Lines below starting with the line with "Where should I click to: Switch to the Board" and going on through the line with "This screenshot has height=819, width=421." must be output exactly; the rest of the records must be left out.

**DATASET EXTRACT**
----------

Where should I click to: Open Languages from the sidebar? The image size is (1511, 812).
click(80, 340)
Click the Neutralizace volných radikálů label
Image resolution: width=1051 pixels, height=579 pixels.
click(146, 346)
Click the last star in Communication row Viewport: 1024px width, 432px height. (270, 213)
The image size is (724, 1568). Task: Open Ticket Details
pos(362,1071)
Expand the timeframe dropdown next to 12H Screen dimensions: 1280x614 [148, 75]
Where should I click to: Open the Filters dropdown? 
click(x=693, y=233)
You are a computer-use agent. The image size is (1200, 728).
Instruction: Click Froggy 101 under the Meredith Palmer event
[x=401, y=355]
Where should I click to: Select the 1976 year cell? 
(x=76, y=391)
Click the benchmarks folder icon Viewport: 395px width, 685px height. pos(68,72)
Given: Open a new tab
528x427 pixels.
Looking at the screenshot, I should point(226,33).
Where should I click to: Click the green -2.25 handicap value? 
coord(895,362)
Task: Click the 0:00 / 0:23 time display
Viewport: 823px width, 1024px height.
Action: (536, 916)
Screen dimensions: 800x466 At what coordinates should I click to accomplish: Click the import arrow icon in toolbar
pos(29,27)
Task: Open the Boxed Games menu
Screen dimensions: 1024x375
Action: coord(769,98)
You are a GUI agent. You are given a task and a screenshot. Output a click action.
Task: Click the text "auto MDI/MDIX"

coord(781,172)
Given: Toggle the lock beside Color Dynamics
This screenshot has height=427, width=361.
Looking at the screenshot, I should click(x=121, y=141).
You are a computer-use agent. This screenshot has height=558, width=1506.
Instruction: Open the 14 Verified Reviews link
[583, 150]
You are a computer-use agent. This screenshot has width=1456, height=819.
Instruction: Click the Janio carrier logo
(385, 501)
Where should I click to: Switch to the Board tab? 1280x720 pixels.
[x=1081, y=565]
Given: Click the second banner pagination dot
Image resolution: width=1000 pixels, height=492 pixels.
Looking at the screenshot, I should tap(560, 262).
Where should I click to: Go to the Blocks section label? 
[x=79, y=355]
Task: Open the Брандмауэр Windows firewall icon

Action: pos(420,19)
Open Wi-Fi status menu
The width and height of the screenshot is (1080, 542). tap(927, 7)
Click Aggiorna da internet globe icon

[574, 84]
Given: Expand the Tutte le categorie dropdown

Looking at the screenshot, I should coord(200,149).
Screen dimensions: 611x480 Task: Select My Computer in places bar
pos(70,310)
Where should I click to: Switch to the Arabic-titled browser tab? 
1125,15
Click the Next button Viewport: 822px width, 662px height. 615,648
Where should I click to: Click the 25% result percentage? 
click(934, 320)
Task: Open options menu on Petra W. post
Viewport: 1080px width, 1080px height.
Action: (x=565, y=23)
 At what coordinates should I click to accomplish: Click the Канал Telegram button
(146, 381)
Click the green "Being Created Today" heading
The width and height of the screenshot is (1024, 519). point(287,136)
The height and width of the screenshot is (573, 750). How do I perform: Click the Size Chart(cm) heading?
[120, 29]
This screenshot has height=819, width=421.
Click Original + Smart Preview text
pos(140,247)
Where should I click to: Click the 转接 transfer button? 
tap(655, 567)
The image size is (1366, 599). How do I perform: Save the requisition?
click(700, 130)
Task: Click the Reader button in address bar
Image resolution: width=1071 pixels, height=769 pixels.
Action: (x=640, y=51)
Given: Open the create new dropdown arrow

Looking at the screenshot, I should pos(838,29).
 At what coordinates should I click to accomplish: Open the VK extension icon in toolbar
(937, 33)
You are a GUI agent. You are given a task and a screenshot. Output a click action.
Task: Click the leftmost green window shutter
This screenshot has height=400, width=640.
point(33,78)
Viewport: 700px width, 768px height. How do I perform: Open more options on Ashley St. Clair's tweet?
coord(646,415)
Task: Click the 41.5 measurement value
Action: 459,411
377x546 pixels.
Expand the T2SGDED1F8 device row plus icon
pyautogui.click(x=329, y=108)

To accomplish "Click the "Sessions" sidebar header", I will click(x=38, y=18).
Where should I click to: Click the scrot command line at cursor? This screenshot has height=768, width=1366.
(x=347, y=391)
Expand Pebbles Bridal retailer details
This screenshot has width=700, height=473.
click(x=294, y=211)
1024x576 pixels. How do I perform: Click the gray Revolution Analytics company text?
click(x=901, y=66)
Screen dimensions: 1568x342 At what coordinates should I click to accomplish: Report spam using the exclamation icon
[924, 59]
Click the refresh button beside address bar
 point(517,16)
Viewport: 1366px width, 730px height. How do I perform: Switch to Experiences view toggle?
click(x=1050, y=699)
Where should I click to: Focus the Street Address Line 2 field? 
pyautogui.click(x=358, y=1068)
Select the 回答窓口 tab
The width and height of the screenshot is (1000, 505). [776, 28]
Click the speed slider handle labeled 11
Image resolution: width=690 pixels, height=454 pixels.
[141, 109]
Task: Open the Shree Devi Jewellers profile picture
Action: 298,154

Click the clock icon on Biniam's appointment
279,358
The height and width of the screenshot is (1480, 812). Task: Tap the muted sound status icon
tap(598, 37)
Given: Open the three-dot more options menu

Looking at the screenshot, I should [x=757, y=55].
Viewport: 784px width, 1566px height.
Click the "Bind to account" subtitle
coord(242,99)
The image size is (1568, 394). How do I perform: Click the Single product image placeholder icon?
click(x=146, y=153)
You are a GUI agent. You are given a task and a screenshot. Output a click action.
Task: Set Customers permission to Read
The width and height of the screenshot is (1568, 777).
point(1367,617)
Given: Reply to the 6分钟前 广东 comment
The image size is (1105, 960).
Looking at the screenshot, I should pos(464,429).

----------

**SOLUTION**
Where should I click to: Switch to the Board tab? 1280x720 pixels.
[x=1081, y=565]
Given: Click the second banner pagination dot
Image resolution: width=1000 pixels, height=492 pixels.
Looking at the screenshot, I should tap(560, 262).
Where should I click to: Go to the Blocks section label? 
[x=79, y=355]
Task: Open the Брандмауэр Windows firewall icon

Action: pos(420,19)
Open Wi-Fi status menu
The width and height of the screenshot is (1080, 542). tap(927, 7)
Click Aggiorna da internet globe icon

[574, 84]
Given: Expand the Tutte le categorie dropdown

Looking at the screenshot, I should coord(200,149).
Screen dimensions: 611x480 Task: Select My Computer in places bar
pos(70,310)
Where should I click to: Switch to the Arabic-titled browser tab? 
1125,15
Click the Next button Viewport: 822px width, 662px height. 615,648
Where should I click to: Click the 25% result percentage? 
click(934, 320)
Task: Open options menu on Petra W. post
Viewport: 1080px width, 1080px height.
Action: (x=565, y=23)
 At what coordinates should I click to accomplish: Click the Канал Telegram button
(146, 381)
Click the green "Being Created Today" heading
The width and height of the screenshot is (1024, 519). point(287,136)
The height and width of the screenshot is (573, 750). How do I perform: Click the Size Chart(cm) heading?
[120, 29]
This screenshot has height=819, width=421.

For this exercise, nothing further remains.